# Work instructions
Please reproduce everything from "[Water from aquifers" down to "treasured natural resource." in the Great Lakes bottled water article below, word for word.

# Text to read
━━━━━━━━━━━━━━━━━━━━━━━━━━━━━━

Bottled Water at Issue in Great Lakes; Conservation and Commerce Clash

Published on Monday, September 29, 2008 by The Washington Post
Bottled Water at Issue in Great Lakes; Conservation and Commerce Clash

by Kari Lydersen

CHICAGO – Even as a 10-year campaign to block wholesale export of Great Lakes water came to a successful conclusion in Congress last week, some legislators and environmentalists vowed to continue their fight to close a “bottled-water loophole,” a campaign that taps into a national debate over sales of H2O in disposable containers.

[Water from aquifers that feed Huron and the other Great Lakes is exempted from export regulations when it’s in containers of less than 5.7 gallons. (By John L. Russell — Associated Press)]Water from aquifers that feed Huron and the other Great Lakes is exempted from export regulations when it’s in containers of less than 5.7 gallons. (By John L. Russell — Associated Press)
A provision of the Great Lakes Compact allows water to be diverted from the basin if it is in containers holding less than 5.7 gallons. The question is whether bottling water from the aquifers that feed the lakes, the largest repository of fresh water on Earth, should be seen as ordinary human consumption, commercial production, or export of a treasured natural resource.

In August, Nestle Waters North America was granted permits for a new well and pipeline at its Ice Mountain facility in Mecosta County, Mich., where it bottles 700,000 gallons a day. Nestle also recently renewed permits for its plant in Guelph, Ontario. Both have sparked vocal opposition from those who say the industry is privatizing a public good and harming the environment.

Americans drank 8.8 billion gallons of bottled water in 2007, up 7 percent from 2006, according to the Beverage Marketing Corp. But bottled water has drawn increasing criticism, leading San Francisco, Salt Lake City and Ann Arbor, Mich., among other municipalities, to ban buying bottled water with city funds.

Nestle spokesman Brian Flaherty said the industry is being unfairly singled out, since it is only one of many commercial sectors that use and export water. More Great Lakes region water goes into soda and beer cans, he said.

“How do you define a product?” he asked. “Water goes into beer in Wisconsin and radiators in Detroit. Why would you have a separate standard for bottled water versus soda?”

Bottled water accounts for less than 0.02 percent of groundwater withdrawals nationally, according to a 2004 University of Maryland study cited by the International Bottled Water Association. Fourteen times as much bottled water is imported into the Great Lakes basin than is exported, a U.S.-Canadian commission reported in 2000.

But opponents of bottled water say soda and beer are different because the water is consumed in making something else, whereas they view Nestle as taking a public good, paying very little for it, and making a profit on it.

They also fear that since the compact officially treats water as a “product,” the door could be opened to further commercialization and sale. It was such fears that in 1998 launched the process that led to the compact, after the tiny company Nova Group obtained a permit from the Ontario government — later withdrawn — to ship up to 158 million gallons of Great Lakes water per year to Asia.

━━━━━━━━━━━━━━━━━━━━━━━━━━━━━━

# Supplied information
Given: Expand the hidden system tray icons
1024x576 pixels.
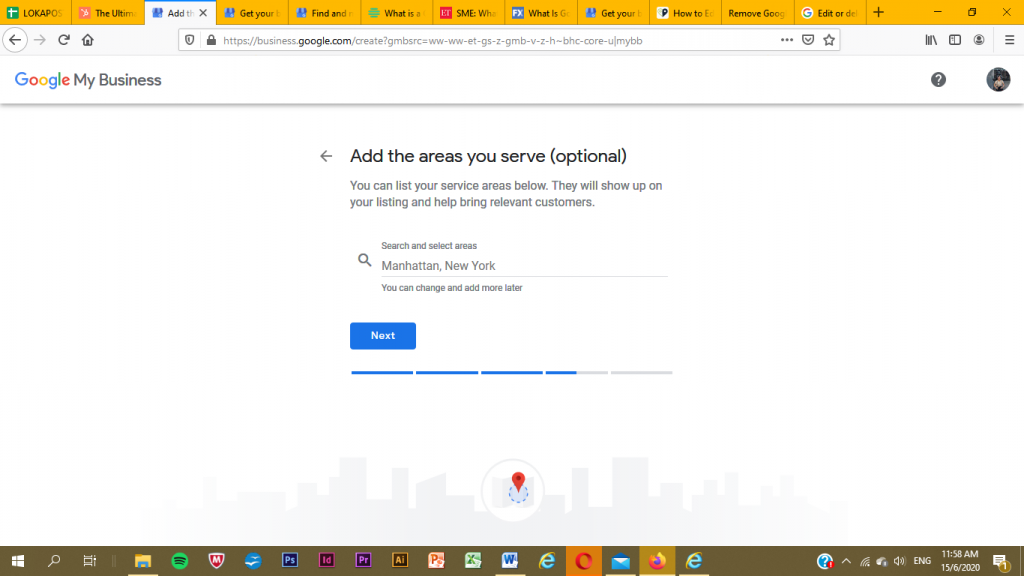Looking at the screenshot, I should pyautogui.click(x=846, y=561).
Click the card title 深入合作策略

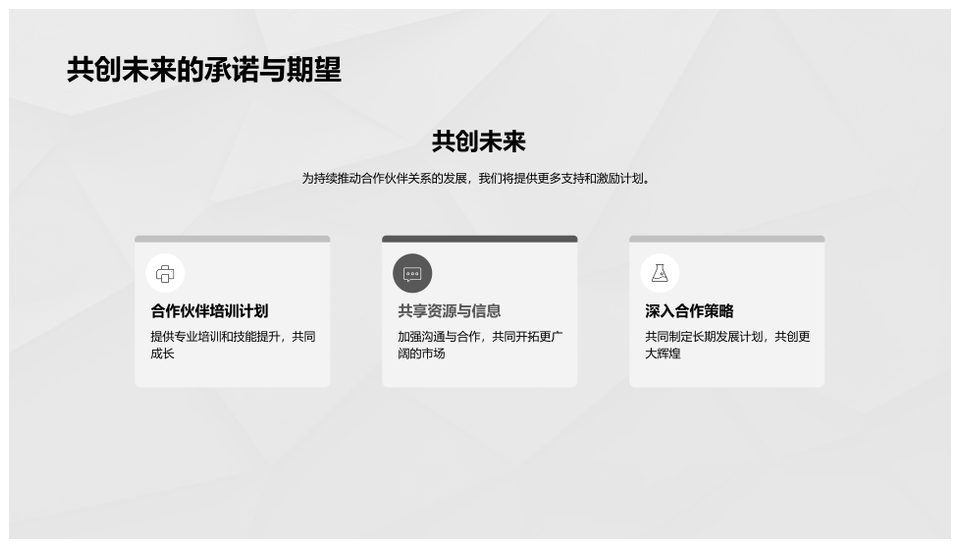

━━━━━━━━━━━━━━━━━━━━━━━━━━━━━━

# The output
[Water from aquifers that feed Huron and the other Great Lakes is exempted from export regulations when it’s in containers of less than 5.7 gallons. (By John L. Russell — Associated Press)]Water from aquifers that feed Huron and the other Great Lakes is exempted from export regulations when it’s in containers of less than 5.7 gallons. (By John L. Russell — Associated Press)
A provision of the Great Lakes Compact allows water to be diverted from the basin if it is in containers holding less than 5.7 gallons. The question is whether bottling water from the aquifers that feed the lakes, the largest repository of fresh water on Earth, should be seen as ordinary human consumption, commercial production, or export of a treasured natural resource.